*** Records shown ***

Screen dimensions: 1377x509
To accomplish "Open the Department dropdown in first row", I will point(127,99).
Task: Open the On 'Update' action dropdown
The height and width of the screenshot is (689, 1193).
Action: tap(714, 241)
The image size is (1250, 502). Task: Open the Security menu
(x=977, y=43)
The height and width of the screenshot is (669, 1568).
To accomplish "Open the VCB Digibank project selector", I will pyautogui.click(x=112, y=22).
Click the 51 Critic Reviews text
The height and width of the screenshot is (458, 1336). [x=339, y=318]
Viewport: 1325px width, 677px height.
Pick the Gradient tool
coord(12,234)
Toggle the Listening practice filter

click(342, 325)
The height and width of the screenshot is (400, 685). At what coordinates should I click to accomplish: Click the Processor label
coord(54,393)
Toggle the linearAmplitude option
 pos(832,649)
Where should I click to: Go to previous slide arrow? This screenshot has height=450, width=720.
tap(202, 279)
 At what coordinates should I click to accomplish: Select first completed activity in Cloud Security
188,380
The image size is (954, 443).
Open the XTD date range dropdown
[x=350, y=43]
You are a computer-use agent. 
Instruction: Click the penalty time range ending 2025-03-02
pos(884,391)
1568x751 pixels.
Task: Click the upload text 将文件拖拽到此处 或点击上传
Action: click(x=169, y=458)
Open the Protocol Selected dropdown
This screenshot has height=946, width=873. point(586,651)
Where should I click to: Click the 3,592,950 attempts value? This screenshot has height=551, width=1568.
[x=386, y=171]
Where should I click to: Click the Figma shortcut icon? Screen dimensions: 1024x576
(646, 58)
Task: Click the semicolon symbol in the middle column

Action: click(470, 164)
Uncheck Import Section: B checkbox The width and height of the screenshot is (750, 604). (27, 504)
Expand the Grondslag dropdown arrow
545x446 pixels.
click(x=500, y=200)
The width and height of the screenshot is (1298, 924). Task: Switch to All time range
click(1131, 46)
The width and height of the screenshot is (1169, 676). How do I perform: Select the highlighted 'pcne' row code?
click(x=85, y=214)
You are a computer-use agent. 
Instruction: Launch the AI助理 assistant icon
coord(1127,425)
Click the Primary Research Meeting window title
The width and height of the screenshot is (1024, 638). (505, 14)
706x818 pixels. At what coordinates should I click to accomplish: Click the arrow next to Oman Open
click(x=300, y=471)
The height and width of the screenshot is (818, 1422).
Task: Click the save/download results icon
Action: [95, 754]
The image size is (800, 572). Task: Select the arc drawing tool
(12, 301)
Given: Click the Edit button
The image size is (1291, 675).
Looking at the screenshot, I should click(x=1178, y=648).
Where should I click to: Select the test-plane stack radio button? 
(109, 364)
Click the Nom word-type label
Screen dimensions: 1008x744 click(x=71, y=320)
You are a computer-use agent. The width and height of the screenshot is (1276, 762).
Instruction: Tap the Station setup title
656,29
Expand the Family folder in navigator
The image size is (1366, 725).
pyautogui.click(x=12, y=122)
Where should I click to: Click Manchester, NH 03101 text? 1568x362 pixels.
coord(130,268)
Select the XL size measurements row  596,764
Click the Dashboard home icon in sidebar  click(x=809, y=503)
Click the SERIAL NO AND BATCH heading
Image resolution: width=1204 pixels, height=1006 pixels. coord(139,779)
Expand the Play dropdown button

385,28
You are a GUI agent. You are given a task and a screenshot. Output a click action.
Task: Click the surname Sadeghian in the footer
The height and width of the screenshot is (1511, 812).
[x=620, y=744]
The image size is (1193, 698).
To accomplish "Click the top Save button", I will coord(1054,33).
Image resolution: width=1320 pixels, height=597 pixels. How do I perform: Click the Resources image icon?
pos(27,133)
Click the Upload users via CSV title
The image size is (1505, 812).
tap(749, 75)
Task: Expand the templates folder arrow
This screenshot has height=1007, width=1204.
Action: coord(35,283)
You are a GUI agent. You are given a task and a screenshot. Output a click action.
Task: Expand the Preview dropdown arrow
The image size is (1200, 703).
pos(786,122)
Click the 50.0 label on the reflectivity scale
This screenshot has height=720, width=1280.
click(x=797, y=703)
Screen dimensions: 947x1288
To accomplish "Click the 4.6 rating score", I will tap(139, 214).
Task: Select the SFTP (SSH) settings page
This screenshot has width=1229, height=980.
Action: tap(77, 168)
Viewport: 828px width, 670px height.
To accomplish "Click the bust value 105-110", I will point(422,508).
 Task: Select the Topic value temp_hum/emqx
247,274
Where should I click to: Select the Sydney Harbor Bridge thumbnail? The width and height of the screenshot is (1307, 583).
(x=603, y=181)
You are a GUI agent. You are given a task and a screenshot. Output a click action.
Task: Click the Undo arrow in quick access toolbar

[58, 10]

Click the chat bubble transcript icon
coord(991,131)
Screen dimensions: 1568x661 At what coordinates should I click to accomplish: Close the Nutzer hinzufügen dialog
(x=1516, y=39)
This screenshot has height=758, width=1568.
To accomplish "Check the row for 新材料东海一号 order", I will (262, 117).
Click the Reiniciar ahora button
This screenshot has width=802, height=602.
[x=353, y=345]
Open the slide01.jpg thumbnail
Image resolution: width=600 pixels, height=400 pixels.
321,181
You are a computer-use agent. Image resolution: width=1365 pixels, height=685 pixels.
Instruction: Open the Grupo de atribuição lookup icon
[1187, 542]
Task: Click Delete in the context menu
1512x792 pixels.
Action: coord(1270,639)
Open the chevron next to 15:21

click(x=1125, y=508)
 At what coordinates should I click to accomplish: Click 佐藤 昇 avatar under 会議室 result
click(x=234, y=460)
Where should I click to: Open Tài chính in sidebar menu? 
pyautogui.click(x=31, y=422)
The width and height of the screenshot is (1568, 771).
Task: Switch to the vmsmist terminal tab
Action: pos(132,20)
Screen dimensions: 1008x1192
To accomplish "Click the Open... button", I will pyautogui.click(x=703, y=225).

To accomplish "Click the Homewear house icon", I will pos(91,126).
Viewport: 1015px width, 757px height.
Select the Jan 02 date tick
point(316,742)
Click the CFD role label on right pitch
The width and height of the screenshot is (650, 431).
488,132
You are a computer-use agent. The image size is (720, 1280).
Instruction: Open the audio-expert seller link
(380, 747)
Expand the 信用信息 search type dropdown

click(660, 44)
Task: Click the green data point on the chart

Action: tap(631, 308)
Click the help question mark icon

*** End of Records shown ***

## Activity
Each line above must be retyped exactly in the response.

## Exercise response
Screen dimensions: 1377x509
To accomplish "Open the Department dropdown in first row", I will point(127,99).
Task: Open the On 'Update' action dropdown
The height and width of the screenshot is (689, 1193).
Action: tap(714, 241)
The image size is (1250, 502). Task: Open the Security menu
(x=977, y=43)
The height and width of the screenshot is (669, 1568).
To accomplish "Open the VCB Digibank project selector", I will pyautogui.click(x=112, y=22).
Click the 51 Critic Reviews text
The height and width of the screenshot is (458, 1336). [x=339, y=318]
Viewport: 1325px width, 677px height.
Pick the Gradient tool
coord(12,234)
Toggle the Listening practice filter

click(342, 325)
The height and width of the screenshot is (400, 685). At what coordinates should I click to accomplish: Click the Processor label
coord(54,393)
Toggle the linearAmplitude option
 pos(832,649)
Where should I click to: Go to previous slide arrow? This screenshot has height=450, width=720.
tap(202, 279)
 At what coordinates should I click to accomplish: Select first completed activity in Cloud Security
188,380
The image size is (954, 443).
Open the XTD date range dropdown
[x=350, y=43]
You are a computer-use agent. 
Instruction: Click the penalty time range ending 2025-03-02
pos(884,391)
1568x751 pixels.
Task: Click the upload text 将文件拖拽到此处 或点击上传
Action: click(x=169, y=458)
Open the Protocol Selected dropdown
This screenshot has height=946, width=873. point(586,651)
Where should I click to: Click the 3,592,950 attempts value? This screenshot has height=551, width=1568.
[x=386, y=171]
Where should I click to: Click the Figma shortcut icon? Screen dimensions: 1024x576
(646, 58)
Task: Click the semicolon symbol in the middle column

Action: click(470, 164)
Uncheck Import Section: B checkbox The width and height of the screenshot is (750, 604). (27, 504)
Expand the Grondslag dropdown arrow
545x446 pixels.
click(x=500, y=200)
The width and height of the screenshot is (1298, 924). Task: Switch to All time range
click(1131, 46)
The width and height of the screenshot is (1169, 676). How do I perform: Select the highlighted 'pcne' row code?
click(x=85, y=214)
You are a computer-use agent. 
Instruction: Launch the AI助理 assistant icon
coord(1127,425)
Click the Primary Research Meeting window title
The width and height of the screenshot is (1024, 638). (505, 14)
706x818 pixels. At what coordinates should I click to accomplish: Click the arrow next to Oman Open
click(x=300, y=471)
The height and width of the screenshot is (818, 1422).
Task: Click the save/download results icon
Action: [95, 754]
The image size is (800, 572). Task: Select the arc drawing tool
(12, 301)
Given: Click the Edit button
The image size is (1291, 675).
Looking at the screenshot, I should click(x=1178, y=648).
Where should I click to: Select the test-plane stack radio button? 
(109, 364)
Click the Nom word-type label
Screen dimensions: 1008x744 click(x=71, y=320)
You are a computer-use agent. The width and height of the screenshot is (1276, 762).
Instruction: Tap the Station setup title
656,29
Expand the Family folder in navigator
The image size is (1366, 725).
pyautogui.click(x=12, y=122)
Where should I click to: Click Manchester, NH 03101 text? 1568x362 pixels.
coord(130,268)
Select the XL size measurements row  596,764
Click the Dashboard home icon in sidebar  click(x=809, y=503)
Click the SERIAL NO AND BATCH heading
Image resolution: width=1204 pixels, height=1006 pixels. coord(139,779)
Expand the Play dropdown button

385,28
You are a GUI agent. You are given a task and a screenshot. Output a click action.
Task: Click the surname Sadeghian in the footer
The height and width of the screenshot is (1511, 812).
[x=620, y=744]
The image size is (1193, 698).
To accomplish "Click the top Save button", I will coord(1054,33).
Image resolution: width=1320 pixels, height=597 pixels. How do I perform: Click the Resources image icon?
pos(27,133)
Click the Upload users via CSV title
The image size is (1505, 812).
tap(749, 75)
Task: Expand the templates folder arrow
This screenshot has height=1007, width=1204.
Action: coord(35,283)
You are a GUI agent. You are given a task and a screenshot. Output a click action.
Task: Expand the Preview dropdown arrow
The image size is (1200, 703).
pos(786,122)
Click the 50.0 label on the reflectivity scale
This screenshot has height=720, width=1280.
click(x=797, y=703)
Screen dimensions: 947x1288
To accomplish "Click the 4.6 rating score", I will tap(139, 214).
Task: Select the SFTP (SSH) settings page
This screenshot has width=1229, height=980.
Action: tap(77, 168)
Viewport: 828px width, 670px height.
To accomplish "Click the bust value 105-110", I will point(422,508).
 Task: Select the Topic value temp_hum/emqx
247,274
Where should I click to: Select the Sydney Harbor Bridge thumbnail? The width and height of the screenshot is (1307, 583).
(x=603, y=181)
You are a GUI agent. You are given a task and a screenshot. Output a click action.
Task: Click the Undo arrow in quick access toolbar

[58, 10]

Click the chat bubble transcript icon
coord(991,131)
Screen dimensions: 1568x661 At what coordinates should I click to accomplish: Close the Nutzer hinzufügen dialog
(x=1516, y=39)
This screenshot has height=758, width=1568.
To accomplish "Check the row for 新材料东海一号 order", I will (262, 117).
Click the Reiniciar ahora button
This screenshot has width=802, height=602.
[x=353, y=345]
Open the slide01.jpg thumbnail
Image resolution: width=600 pixels, height=400 pixels.
321,181
You are a computer-use agent. Image resolution: width=1365 pixels, height=685 pixels.
Instruction: Open the Grupo de atribuição lookup icon
[1187, 542]
Task: Click Delete in the context menu
1512x792 pixels.
Action: coord(1270,639)
Open the chevron next to 15:21

click(x=1125, y=508)
 At what coordinates should I click to accomplish: Click 佐藤 昇 avatar under 会議室 result
click(x=234, y=460)
Where should I click to: Open Tài chính in sidebar menu? 
pyautogui.click(x=31, y=422)
The width and height of the screenshot is (1568, 771).
Task: Switch to the vmsmist terminal tab
Action: pos(132,20)
Screen dimensions: 1008x1192
To accomplish "Click the Open... button", I will pyautogui.click(x=703, y=225).

To accomplish "Click the Homewear house icon", I will pos(91,126).
Viewport: 1015px width, 757px height.
Select the Jan 02 date tick
point(316,742)
Click the CFD role label on right pitch
The width and height of the screenshot is (650, 431).
488,132
You are a computer-use agent. The image size is (720, 1280).
Instruction: Open the audio-expert seller link
(380, 747)
Expand the 信用信息 search type dropdown

click(660, 44)
Task: Click the green data point on the chart

Action: tap(631, 308)
Click the help question mark icon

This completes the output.